- _TO DO_
Check each line of the listing below for the string "agent", and give only how many lines hold it.

- _EXERCISE MATERIAL_
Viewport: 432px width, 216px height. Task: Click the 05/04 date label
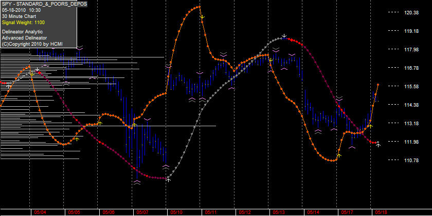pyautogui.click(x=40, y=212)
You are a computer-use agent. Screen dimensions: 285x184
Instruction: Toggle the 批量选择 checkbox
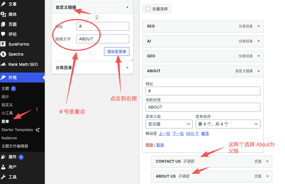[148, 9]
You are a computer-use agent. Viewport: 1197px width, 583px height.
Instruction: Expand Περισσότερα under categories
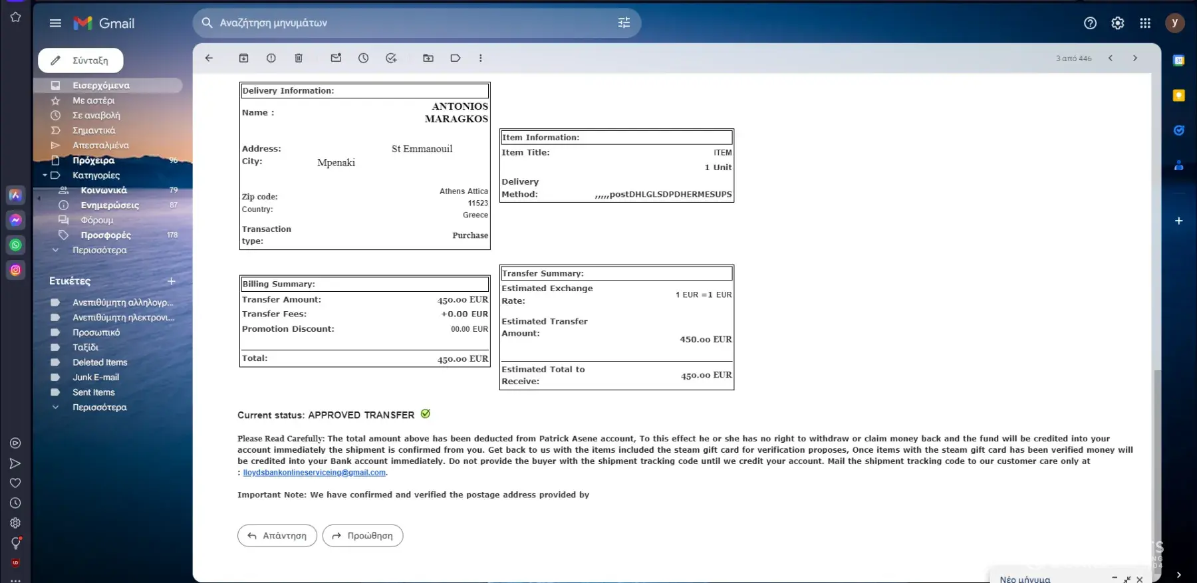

- _SOLUTION TO THE PROBLEM_
2